0

Take traditional Ridge regression,

$$ Y_i = \sum_{j=0}^m \beta_{j} X_{i,j} + \epsilon_i $$

we minimize

$$ L_{ridge} = \arg \min_\hat{\beta}(\lambda||\beta||_2^2 + ||\epsilon||^2)$$

where $\lambda$ is the regularization penalty.

Suppose instead our model we wrote our model as

$$ Y_i = \sum_{j=0}^m \beta_j X_{i,j} + \sum_{j=1}^n \beta_{m+j} I_j $$

where $I_j=1$ if $j=i$ and 0 otherwise. In other words, the errors become additional parameters, one for each observation. Now we minimize

$$ L_{ridge} = \arg\min_\hat{\beta}(\lambda||\beta_{1..m}||_2^2 + ||\beta_{m+1,...,m+n}||_2^2)$$

In this case, assuming standardized coefficients, shouldn't it be clear that these "error"/ residual parameters should be treated as any other; i.e. $\lambda = 1$?, so just

$$ L_{ridge} = \arg\min_\hat{\beta}(||\beta_{1..m+n}||_2^2)$$

I see this answer here, but if the data is standardized, I don't see why these error parameters should have a different weight? (Maybe they need to be standardized too.)

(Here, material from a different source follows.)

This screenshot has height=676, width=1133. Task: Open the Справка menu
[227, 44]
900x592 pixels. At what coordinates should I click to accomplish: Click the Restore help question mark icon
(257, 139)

(Equivalent question for Lasso with Least Absolute Deviations.)

Sycorax
  • 90,934
dashnick
  • 161
  • 8
  • Shouldn't the coefficients be $\beta_j$ instead of $\beta_{i,j}$ (unless these are random effects)? –  Jun 23 '22 at 00:13
  • Right, fixed, thanks. – dashnick Jun 23 '22 at 00:28
  • Typically our goal is predictive accuracy or accuracy via a cross-validation method of one sort or another; there is no reason to believe that $\lambda=1$ is optimal for out-of-sample accuracy measures. Furthermore, even with respect to your in-sample argument, the "error" parameters are not real errors, they are just an artifact of a particular formulation of the problem. Generally, we don't want to treat formulation artifacts identically to how we treat real, in this case, errors. – jbowman Jun 23 '22 at 00:28
  • @jbowman maybe "errors" is misleading, "residuals" if you like. But anyway seems arbitrary that just because these parameters only apply to a single observation they are treated differently. Imagine there was a categorical variable that only applied to 2 records.. this parameter would show up with the lambda. But categories with 1 record are fundamentally different? – dashnick Jun 23 '22 at 00:42
  • It's not an observation at all, it's an artifact of how we write out the problem. There is no collection of $m$ data points with dependent variable values $=0$ and each of the $m$ independent variables with value $1$ exactly once. Given that they aren't real, observed, data points, why should I treat them as if they were? – jbowman Jun 23 '22 at 01:51
  • "shouldn't it be clear that these "error"/ residual parameters should be treated as any other" This is not clear at all, why should you treat $\lambda = 1$? Just because you were able to relabel the $\epsilon$ as $\beta$. – Sextus Empiricus Jun 23 '22 at 05:39

1 Answers1

0

$\lambda$ doesn't equal $1$ because it is defined as $\sigma^2/\tau^2$ where the $\sigma$ is the observation standard deviation and $\tau$ is the standard deviation of the prior on the coefficients $\beta_j$. Remember the point of ridge regression is to impose a penalty for the coefficients to become too large in magnitude, i.e. a prior $p({\beta})=\prod_j\mathcal N(\beta_j|0,\tau^2)$ is placed on the coefficients. In general when we place a Gaussian prior on parameters of a model to encourage them to be small this is called $\mathscr l_2$ regularization or weight decay.

$\lambda$ is greater than or equal to $0$ with larger values meaning larger precision $1/\tau^2$. Since the prior of $\beta_j$ has mean $0$, this pulls the coefficients closer to $0$ giving them smaller magnitudes.